Gegentore aus 61 Metern: Hertha und der DFB-Pokal – auch in dieser Saison stellte der Hauptstadt-Klub schon in Runde zwei die Arbeit ein. Diesmal hörte das Grauen auf den Namen Michael Stahl und traf im Trikot der TuS Koblenz mit einem Befreiungsschlag noch aus der eigenen Hälfte mitten hinein ins blau-weiße Herz. Sein Glücksschuss bescherte Hertha neben der schon fast traditionellen Pokalblamage auch eine Nebenrolle bei der Siegerehrung für das „Tor des Jahres“.

Derbys: So reizvoll die zwei Spiele gegen den 1. FC Union für die Stadt auch waren. Lust auf eine Revanche für die verlorene Stadtmeisterschaft gibt es nicht. Es sei denn, Union schaut irgendwann mal zu einem erneuten Kräftemessen im Oberhaus vorbei.

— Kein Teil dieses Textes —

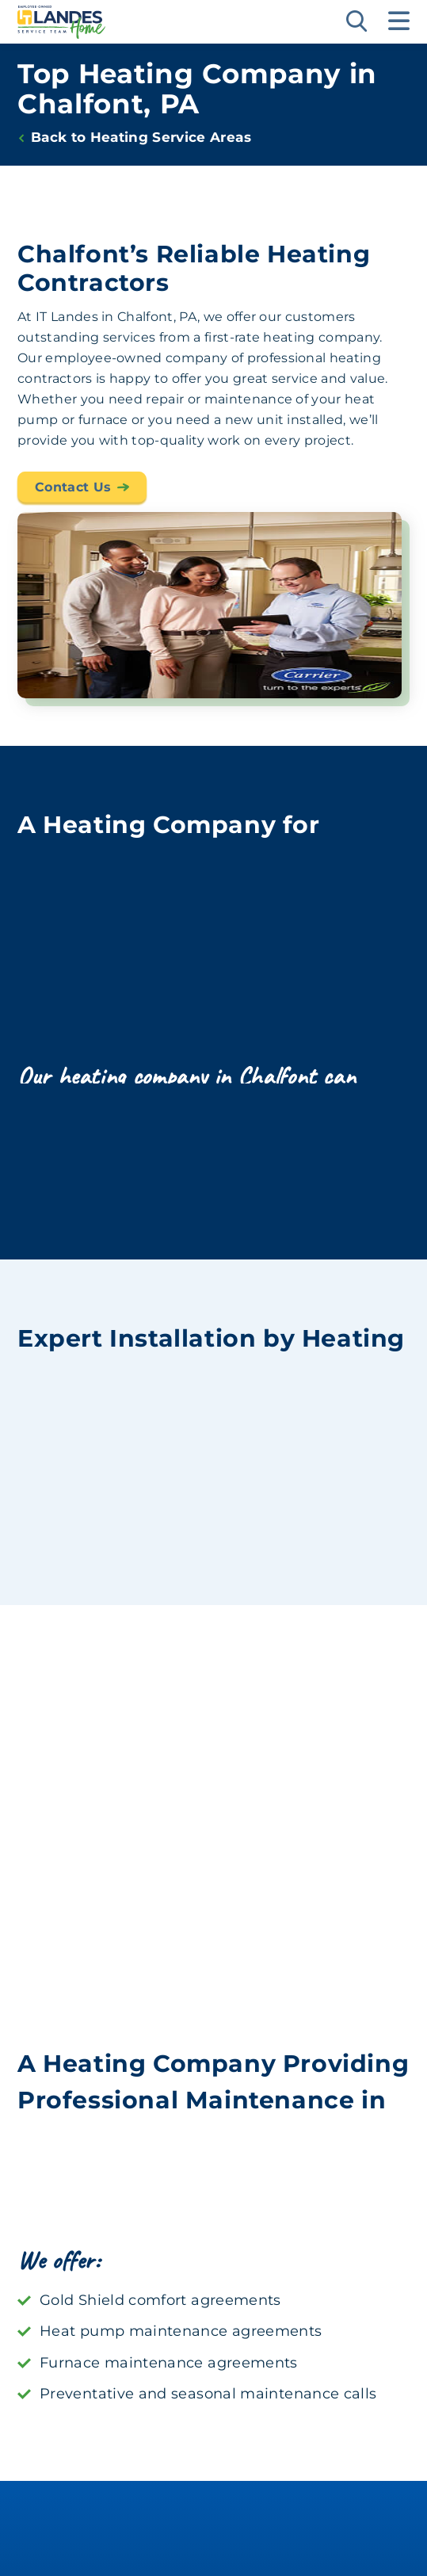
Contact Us (73, 496)
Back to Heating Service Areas (141, 137)
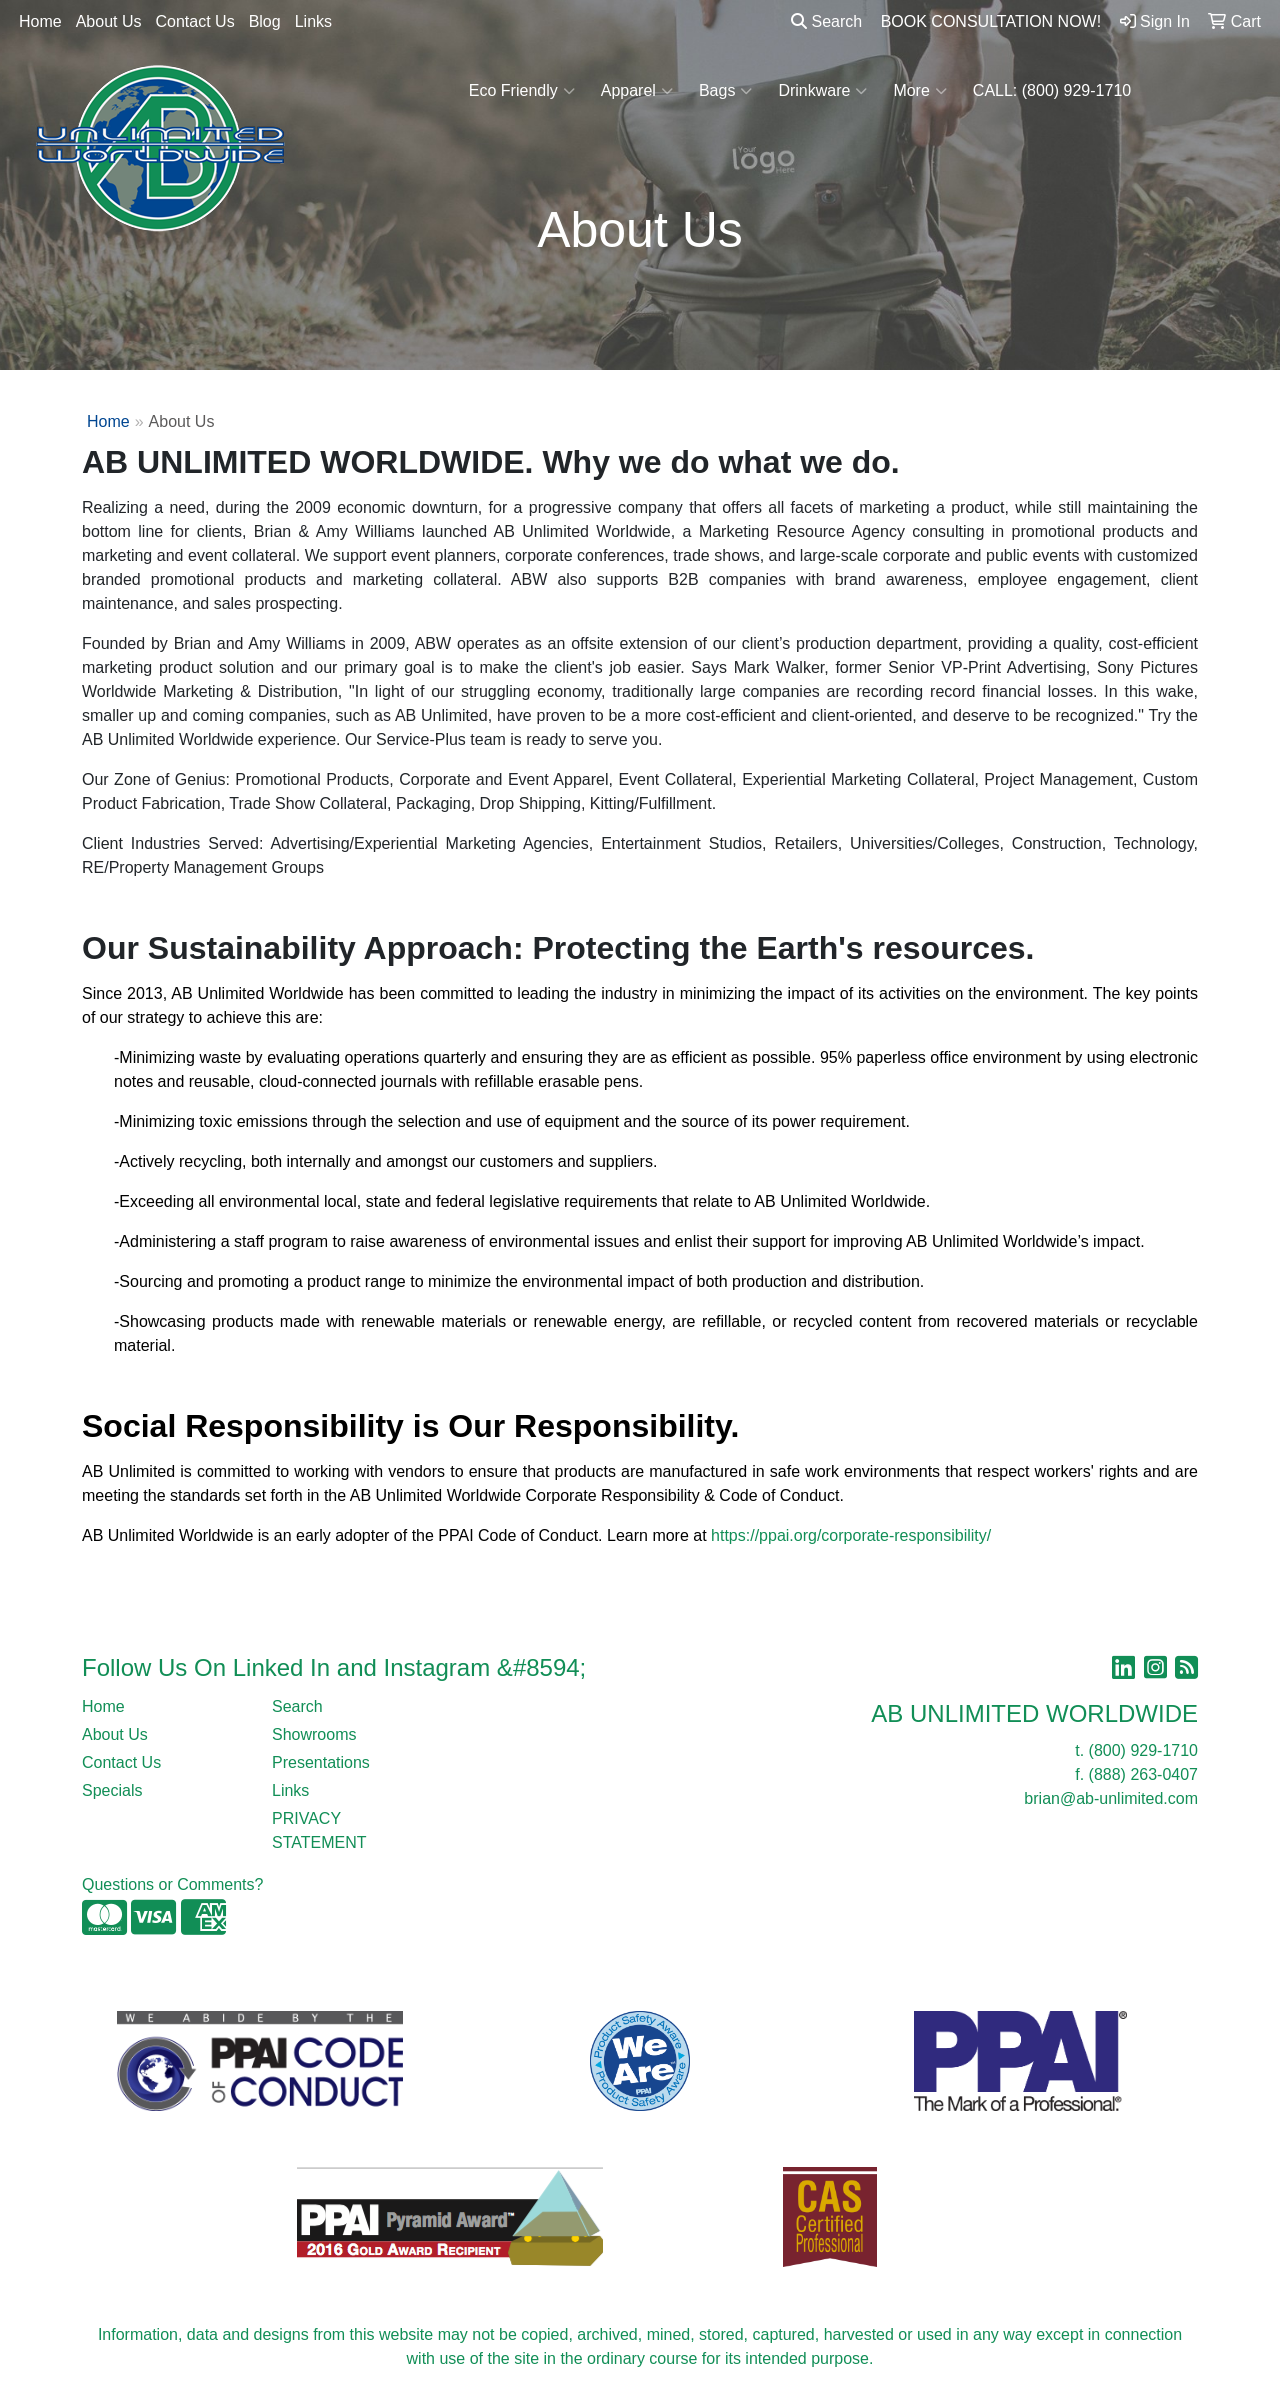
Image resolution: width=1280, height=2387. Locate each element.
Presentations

No-Names: Wer gern mal mit Brandy das Stadion betreten möchte, ist in der Zweiten Liga richtig aufgehoben. Der spielt nämlich beim SC Paderborn. So wie Lukimya-Mulongoti in Düsseldorf oder Le Beau in Aue. Hübsche Namen durchaus, aber wer kann damit schon ein Gesicht verbinden? Das wird jetzt wieder ganz anders, wenn Schweinsteiger, Raul, Pizarro, Podolski oder Ballack zu Besuch ins Olympiastadion kommen.